Rewarding Zenaida Tan: [...] as part of its big data dump on teacher quality in the LA Unified School District, the LA Times took the time to write a profile of one of the city’s most effective teachers, third grade English teacher Zenaida Tan. Her students show much bigger gains in both reading and math competency over the course of the year than do the average teacher’s students. [...] The LAT notes that the current system doesn’t allow Tan to be recognized as the brilliant teacher she is:
By the LAUSD’s measure, Tam simply “meets standard performance,” as virtually all district teachers do — evaluators’ only other option is “below standard performance.” On a recent evaluation, her principal, Oliver Ramirez, checked off all the appropriate boxes, Tan said — then noted that she had been late to pick up her students from recess three times. [...]
[...] Excellent teachers deserve to be paid enough money to keep them teaching, and they deserve acknowledgment for the crucial role they play in shaping the nation’s future for the better. But it’s impossible for them to get the acknowledgment they deserve if we assess them only on crude measures like “does she have a master’s degree?” and “did she show up on time for recess?” The main point of school is to teach kids stuff, so we need to measure what kids are learning.

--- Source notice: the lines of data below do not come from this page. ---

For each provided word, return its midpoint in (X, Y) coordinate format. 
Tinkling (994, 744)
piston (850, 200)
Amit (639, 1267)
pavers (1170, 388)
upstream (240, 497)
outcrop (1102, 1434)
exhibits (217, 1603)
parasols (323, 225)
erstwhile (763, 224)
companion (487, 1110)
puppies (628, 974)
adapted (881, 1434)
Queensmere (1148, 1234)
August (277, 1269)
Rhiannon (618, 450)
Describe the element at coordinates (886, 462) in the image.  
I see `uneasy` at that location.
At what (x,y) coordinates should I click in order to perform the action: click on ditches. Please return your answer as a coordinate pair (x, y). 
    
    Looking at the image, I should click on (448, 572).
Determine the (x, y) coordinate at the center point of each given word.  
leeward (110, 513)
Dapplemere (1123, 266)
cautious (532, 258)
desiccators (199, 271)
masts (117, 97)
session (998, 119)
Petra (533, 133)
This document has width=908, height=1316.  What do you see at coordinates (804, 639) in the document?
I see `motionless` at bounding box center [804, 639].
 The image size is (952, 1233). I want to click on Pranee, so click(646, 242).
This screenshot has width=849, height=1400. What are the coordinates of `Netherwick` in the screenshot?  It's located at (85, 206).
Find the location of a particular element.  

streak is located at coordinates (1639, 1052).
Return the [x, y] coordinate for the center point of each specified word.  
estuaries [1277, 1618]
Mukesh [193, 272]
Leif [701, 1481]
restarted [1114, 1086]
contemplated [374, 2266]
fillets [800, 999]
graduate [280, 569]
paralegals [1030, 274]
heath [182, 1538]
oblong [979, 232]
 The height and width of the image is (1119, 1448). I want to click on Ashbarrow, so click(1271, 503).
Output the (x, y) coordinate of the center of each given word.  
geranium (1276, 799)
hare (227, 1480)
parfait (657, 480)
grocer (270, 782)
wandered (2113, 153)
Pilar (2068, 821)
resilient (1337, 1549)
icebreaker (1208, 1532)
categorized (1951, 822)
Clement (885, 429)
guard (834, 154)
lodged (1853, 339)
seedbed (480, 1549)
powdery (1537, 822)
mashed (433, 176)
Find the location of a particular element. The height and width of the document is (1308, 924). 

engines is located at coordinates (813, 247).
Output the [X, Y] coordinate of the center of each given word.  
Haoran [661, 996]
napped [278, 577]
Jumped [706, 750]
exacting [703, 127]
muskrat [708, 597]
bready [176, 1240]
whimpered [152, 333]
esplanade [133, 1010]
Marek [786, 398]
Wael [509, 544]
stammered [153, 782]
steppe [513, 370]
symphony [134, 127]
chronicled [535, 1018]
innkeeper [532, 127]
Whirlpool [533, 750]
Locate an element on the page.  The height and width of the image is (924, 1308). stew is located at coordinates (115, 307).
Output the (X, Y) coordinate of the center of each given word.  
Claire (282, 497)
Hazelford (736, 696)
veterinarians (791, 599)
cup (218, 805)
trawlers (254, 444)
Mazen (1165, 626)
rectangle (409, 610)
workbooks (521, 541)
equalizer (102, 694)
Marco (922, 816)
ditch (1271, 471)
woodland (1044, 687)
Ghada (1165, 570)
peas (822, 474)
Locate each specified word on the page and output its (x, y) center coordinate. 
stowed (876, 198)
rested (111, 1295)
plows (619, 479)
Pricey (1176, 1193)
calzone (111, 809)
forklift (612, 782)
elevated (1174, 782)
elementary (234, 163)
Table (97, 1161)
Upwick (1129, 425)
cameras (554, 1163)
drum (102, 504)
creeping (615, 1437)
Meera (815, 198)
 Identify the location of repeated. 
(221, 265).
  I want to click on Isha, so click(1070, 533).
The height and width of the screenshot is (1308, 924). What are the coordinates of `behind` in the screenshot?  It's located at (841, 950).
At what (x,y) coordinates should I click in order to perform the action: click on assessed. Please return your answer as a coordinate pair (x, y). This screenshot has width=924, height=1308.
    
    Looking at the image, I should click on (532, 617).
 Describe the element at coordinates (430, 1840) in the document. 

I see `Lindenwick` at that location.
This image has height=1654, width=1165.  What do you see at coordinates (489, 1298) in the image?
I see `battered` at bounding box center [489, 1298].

Unions are typically criticized for this immoral state of affairs, but we should really look at administrators, school boards, and local politicians, who much prefer avoiding the complexities and conflict of true merit pay. It is very hard to take a limited raise budget and allocate according to performance. To reward exceptional performers, average performers will take a hit, and generate trouble for administrators in proportion to their relatively large numbers. Lake Woebegone-style, every teacher feels they are above average, and every parent feels that their child's teacher is above average. So, administrators stiff the exceptional performers to keep the peace. And they don't really pay the price, because exceptional teachers are more likely to love teaching beyond what it pays them, and stay even though they aren't earning more than their mediocre colleagues. Not a recipe to encourage extra effort from those who could be better teachers, but don't see the point. By stiffing the exceptional, the system sends the wrong signals to those who could become good.